La Méditerranée est une destination majeure de millions de touristes pendant la période estivale. Cette période correspond malheureusement avec la saison de nidification des tortues marines. 

Plusieurs plages de nidification en Méditerranée sont gravement menacées depuis plusieurs dizaines d’années par le développement touristique. Les installations touristiques de plage ont un impact direct car ce sont des obstacles mortels pour les femelles montant pondre. 

Les lumières artificielles d’arrière-plage des villas, hôtels, restaurants et dancings désorientent les femelles adultes et les nouveau-nés qui, au lieu d’aller vers la mer, sont attirées vers la terre où elles succombent à la déshydratation ou à la prédation par les chiens et les rats. 

L’extraction de sable pour la construction est aussi une menace anthropique non négligeable. Les captures accidentelles de tortues dans différents engins de pêche (chalut, palangre…) se produisent pratiquement dans tous les pays méditerranéens. 

Mais les principales causes de mortalité maintenant, ce sont certainement les collisions avec les bateaux, les pollutions par les hydrocarbures et l’ingestion de débris plastiques. Une attention particulière doit être accordée au plastique flottant et aux boules de goudron, que les tortues prennent souvent pour de la nourriture. 

Cela semble être un problème majeur pour les juvéniles pélagiques dans les zones de convergence où les débris flottants se concentrent.

  • Pour le cas de l’Algérie, avec ses 1600 km de côte, on sait peu de choses sur les sites de nidification des tortues qui seraient de nos jours complètement désertés alors que des écrits attestent leur existence jusqu’aux années 1980. Existe-t-il des moyens de réhabiliter ces zones ? 

Il me semble que la seule étude sérieuse sur les possibilités de nidification de la caouanne sur le littoral algérien fut celle de Luc Laurent sur 74 km de côte (soit 27%) en juillet-août 1989. 

A l’époque, prospectant à moto, il n’avait pas vu de traces de montées de femelles pour pondre, mais lors d’interviews de pêcheurs, des observations anciennes de nids lui avaient été rapportées. 
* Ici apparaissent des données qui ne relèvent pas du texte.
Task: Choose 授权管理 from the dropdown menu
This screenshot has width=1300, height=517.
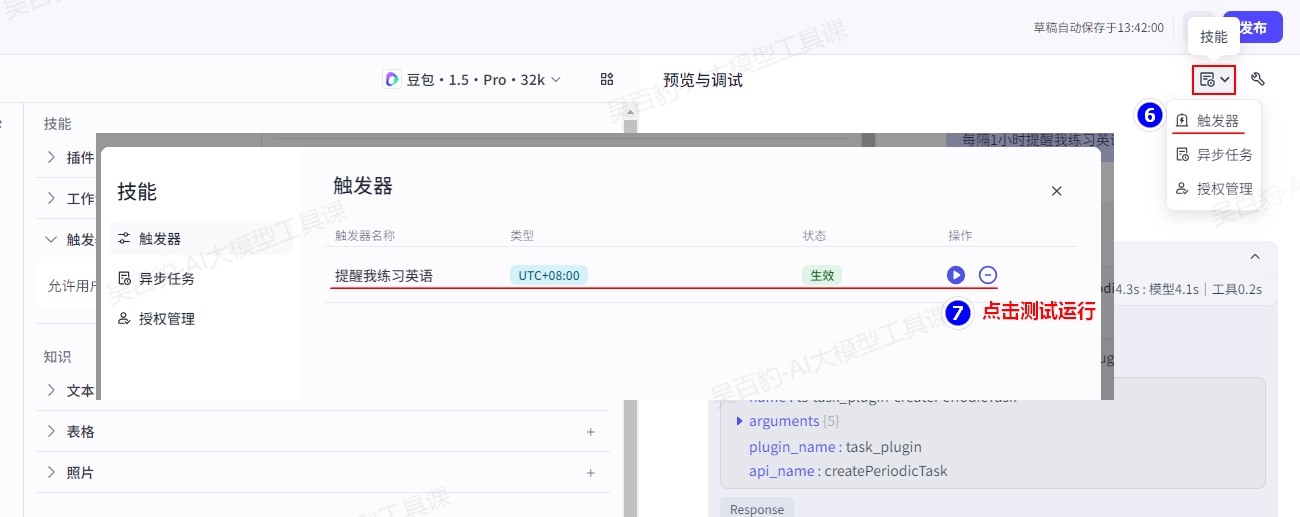Action: 1216,188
Premièrement, Luc Laurent pour sa prospection restreinte sur peu de temps s’était fié à la saison de ponte en Grèce, Turquie, Chypre, Israël et Libye. Or les pontes si elles existent en Algérie sont peut-être avant ou après juillet-août. 

Deuxièmement, on observe actuellement ce qu’on peut estimer être les premiers impacts du réchauffement climatique, avec une phénologie de reproduction des tortues marines modifiée et des caouannes qui reviennent pondre dans des zones désertées. 

Par exemple, sur les côtes méditerranéennes françaises, voici plusieurs années que des caouannes nidifient vers Fréjus. On observe aussi des tortues «aventurières» qui colonisent des plages. 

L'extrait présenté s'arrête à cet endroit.